Launched this year in Japan as the “WristableGPS*”, Epson’s newly developed GPS running monitor is an accumulation of the company’s technologies and expertise. By simply strapping it to their wrists, runners can accurately measure and record their speed and the distances they have run. This new product combines high GPS accuracy with a light, compact design and long-battery life.
LOW POWER CONSUMPTION ALLOWS EXTENDED USAGE
With the number of leisure runners increasing worldwide, many companies have introduced GPS-based wristwatch-type devices that allow athletes to record their distances, routes, and speed. However, products that are light and compact often sacrifice GPS positioning accuracy, and products with accurate GPS often have poor battery life. It has to date been difficult for manufacturers to come up with a product that combines all the key factors of GPS positioning accuracy, compact design, and long battery life.
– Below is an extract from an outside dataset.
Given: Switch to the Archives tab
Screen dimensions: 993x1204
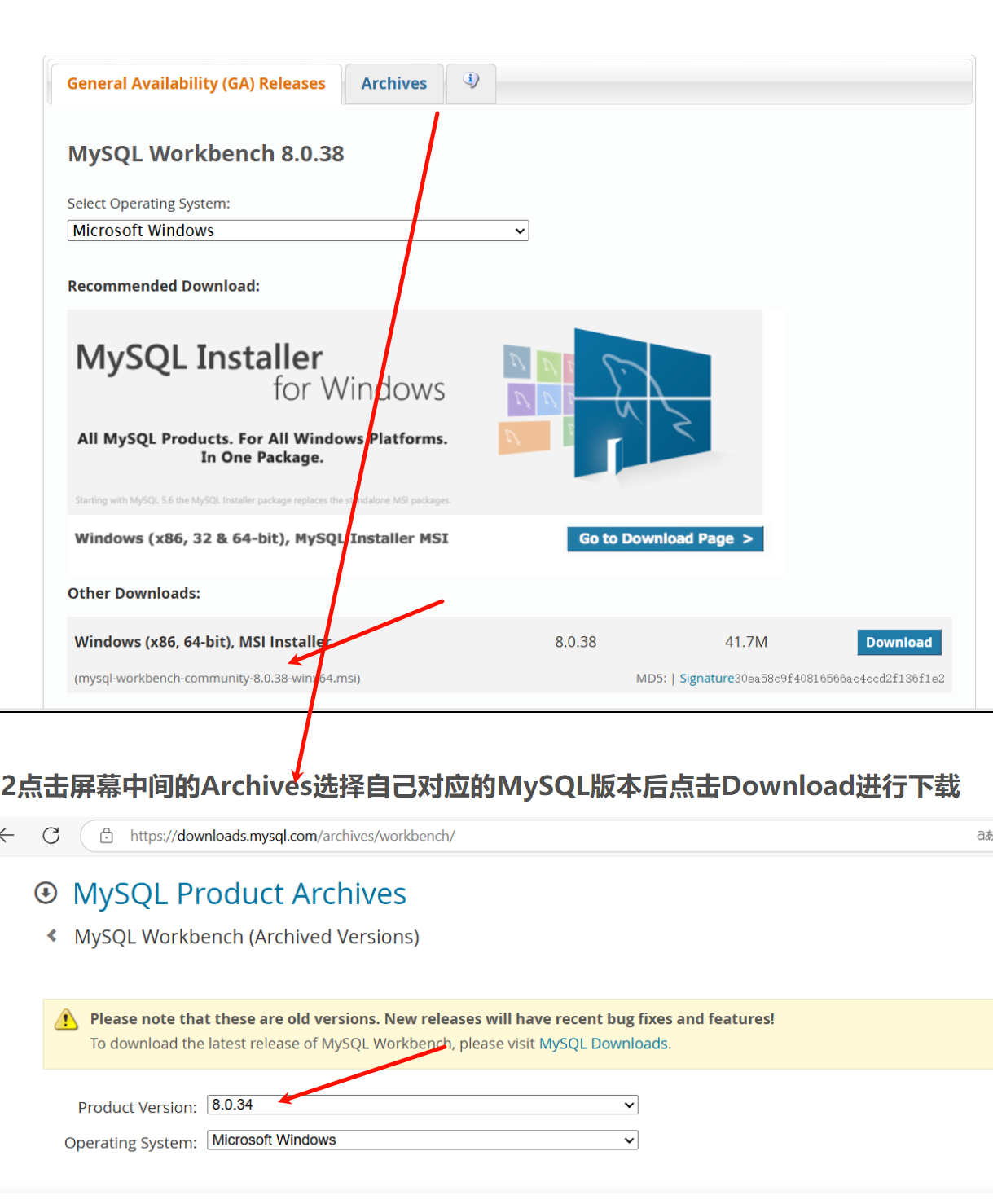Looking at the screenshot, I should coord(394,84).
Epson engineers began work on designing the new GPS running monitor with the aim of solving all these issues. The first challenge was to reduce energy consumption to a level that would allow the battery to operate for 14 hours or more while the GPS function was in operation. To achieve this, the team used an accurate, energy-efficient GPS module that Epson had designed for mobile devices.
Generally speaking, GPS modules use a high proportion of the energy consumed by mobile devices. This means that an efficient module can contribute significantly to the energy consumption of the product overall. Epson leveraged its many years of experience of designing and marketing GPS devices to create a module that achieved the aims of the design team.
ADJUSTING POSITIONING DATA USING ALGORITHMS
The next step was to create an algorithm to improve the accuracy of the distance data. GPS positioning data accuracy can be adversely affected by a wide variety of factors, including the reflection of electronic waves from high-rise buildings. The diagram on the left below shows how positioning data recorded in a high-rise urban environment can be recorded as 60% greater than the actual distance run. However, Epson managed to greatly reduce discrepancies by employing a specially-designed algorithm.
INCLUDES SPECIALLY DESIGNED ANTENNA
The third point was to make the product light and compact. Diagram 2 below shows the shape and mounting layout of conventional GPS running devices. The antenna is mounted in such a way that it points to the sky when you attach the device to your wrist and start to run. However, the angle of the mounting requires the device to be a certain thickness. Epson therefore designed an antenna with a new shape and a wider reception angle, and achieved a thin design by mounting the antenna alongside the battery (as shown in diagram 3).
Epson also took care to make the thin design water resistant and minimize the number of components used. These efforts combined to enable the creation of a running monitor whose compactness, thinness and lightness makes it possible for runners to wear unobtrusively.
Shape and mounting layout of the antenna receiving signals from GPS satellite
Shape and mounting layout of the antenna of the Epson GPS running monitor
By combining its compact, energy-saving, and high precision technologies, Epson has been able to develop a unique GPS running monitor capable of meeting the needs of runners.